Wildfires are lots of things. They’re a natural part of the western ecosystem. They’re destructive and deadly. They’re hugely expensive to fight. And they’re getting worse. But wildfires are also something else. Wildfires are beautiful.
That’s the subject of Terra Flamma: Wildfires at Night, an art project and book created by Stuart Palley, a freelance Forest Service fire photographer. He documented 45 major fires over five fire seasons, shooting them at night as their flames glowed against the night sky.
Palley was first struck by the beauty of wildfire while interning at the Orange County Register in 2012. Tasked with shooting a local brush fire, he witnessed first responders trying to save a burning house. “They were pulling what they could out of the garage—tools, family photos, a kid’s electric Barbie car—while a tanker dropped retardant on the burning hillside behind the house,” Palley recalls. “I was struck by the juxtaposition between the scale of human life and the force of nature that is fire.”
But it wasn’t until 2013, while shooting the Powerhouse Fire in Los Angeles County, that Palley found a way to translate the balance between beauty and destruction into art. “I was there one night, and I’ve always enjoyed shooting stars, so I busted out my camera and made a few long exposures,” he says. The next day, he included those shots when he filed his photos with press agency. They loved them and asked for more. “So I started hanging around fires after dark,” Palley says. The photos that resulted over the next five years became Terra Flamma.
“When I started the project, I assumed fires would get worse for a few years, then the rain would return and they’d get better,” Palley says. California was in the middle of a drought, which at the time was credited for worsening wildfires. If that had been the end of the story, Terra Flamma would have succeeded in documenting a particularly challenging period in the state’s history. Instead, as he was called to photograph more and more damaging fires, Palley came to the conclusion that something much bigger than a multiyear drought was happening.
“There are no signs that fire conditions are improving,” the photographer says. “All signs point toward fires becoming larger, more destructive, and the fire season going to year-round. In the past 12 months, we’ve had the largest wildfire in modern California history—the Thomas Fire—then seven months later, it was eclipsed by the Ranch Fire in Northern California. The two biggest fires in state history in one year is a pretty big deal. If you look at the statistics of acres burned, average high temperatures, property destroyed, and death, it’s all going up. The reality is that human-caused climate change is most certainly a contributing factor.”

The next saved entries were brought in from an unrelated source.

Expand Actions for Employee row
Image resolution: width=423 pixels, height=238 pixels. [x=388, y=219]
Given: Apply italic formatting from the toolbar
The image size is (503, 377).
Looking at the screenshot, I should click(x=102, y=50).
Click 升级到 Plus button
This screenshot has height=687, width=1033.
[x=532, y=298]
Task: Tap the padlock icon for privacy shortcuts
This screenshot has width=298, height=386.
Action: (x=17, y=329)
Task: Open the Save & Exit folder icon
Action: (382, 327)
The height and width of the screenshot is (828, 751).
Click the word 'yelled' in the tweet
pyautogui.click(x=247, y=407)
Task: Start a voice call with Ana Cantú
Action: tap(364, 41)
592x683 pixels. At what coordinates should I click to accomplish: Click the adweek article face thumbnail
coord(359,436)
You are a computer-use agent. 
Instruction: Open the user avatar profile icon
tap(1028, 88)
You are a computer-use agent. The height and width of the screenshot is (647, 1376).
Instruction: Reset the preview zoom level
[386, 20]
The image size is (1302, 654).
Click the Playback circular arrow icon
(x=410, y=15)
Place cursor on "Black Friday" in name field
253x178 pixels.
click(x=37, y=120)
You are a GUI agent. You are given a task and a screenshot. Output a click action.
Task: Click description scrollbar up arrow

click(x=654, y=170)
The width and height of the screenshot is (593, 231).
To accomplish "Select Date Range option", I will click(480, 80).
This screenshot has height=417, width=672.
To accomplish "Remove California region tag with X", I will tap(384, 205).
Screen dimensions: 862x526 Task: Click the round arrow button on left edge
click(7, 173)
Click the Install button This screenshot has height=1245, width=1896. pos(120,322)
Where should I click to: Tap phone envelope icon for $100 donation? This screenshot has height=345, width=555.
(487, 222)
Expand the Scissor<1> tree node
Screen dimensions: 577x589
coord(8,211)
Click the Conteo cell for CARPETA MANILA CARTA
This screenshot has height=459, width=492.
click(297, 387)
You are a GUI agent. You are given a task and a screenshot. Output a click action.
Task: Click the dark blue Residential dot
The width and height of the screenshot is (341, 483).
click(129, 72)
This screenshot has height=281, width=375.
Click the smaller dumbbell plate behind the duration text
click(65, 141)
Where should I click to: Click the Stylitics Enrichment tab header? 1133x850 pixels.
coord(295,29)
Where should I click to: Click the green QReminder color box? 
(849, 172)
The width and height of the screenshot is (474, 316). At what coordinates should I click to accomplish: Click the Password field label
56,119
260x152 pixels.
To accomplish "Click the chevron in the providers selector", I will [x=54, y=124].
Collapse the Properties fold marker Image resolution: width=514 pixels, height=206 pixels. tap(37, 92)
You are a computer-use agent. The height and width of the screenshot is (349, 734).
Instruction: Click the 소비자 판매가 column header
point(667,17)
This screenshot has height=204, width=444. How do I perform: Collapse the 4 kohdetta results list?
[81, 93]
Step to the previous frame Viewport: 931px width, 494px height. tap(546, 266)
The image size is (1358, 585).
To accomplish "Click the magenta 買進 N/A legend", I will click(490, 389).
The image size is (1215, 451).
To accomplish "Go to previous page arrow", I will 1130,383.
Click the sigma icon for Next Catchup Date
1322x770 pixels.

Palley’s on-the-ground conclusion is backed by scientific research, which has determined that wildfires will increase exponentially as the earth continues to warm. How bad can it get? Palley points to this summer’s destructive Carr Fire near Redding, California, as an example. “A perfect blend of fuels, heat, and wind created a fire tornado that measured in as an F3, with winds over 158 miles per hour. We couldn’t fight it. All we could do was get out of the way. It was pretty scary to watch,” Palley says.
He’s also quick to point out that the warming climate isn’t solely to blame. Construction practices over the past few decades are a major contributor to putting lives and property at risk from fire. Since 1990, 60 percent of new homes built in western states have been built in fire-prone areas. “Especially in California, we’re stuck between a rock and a hard place,” Palley explains. “We’ve got a pretty serious housing shortage, so we need to expand, but if we do that outward instead of upward, we’re putting people at risk. We’re building homes in an ecosystem that is naturally replenished by fire.” People’s desire to live close to nature is also putting them close to fire.
Palley estimates that over the past five years, he’s probably watched “a few hundred” homes burn down while he created the art in Terra Flamma. How does he reconcile his ability to find beauty in fire with the very real toll those fires have on human lives? “I really want to put fires in context as more than just pretty pictures of nature doing something,” he says. “I want to create a conversation about them.”
Accompanying the photos, Palley tells a story of what it was like to experience each of the 45 fires, while also tackling the issue of climate change head-on. His conclusion? “Fires are not going to stop getting worse until we reduce our carbon emissions.”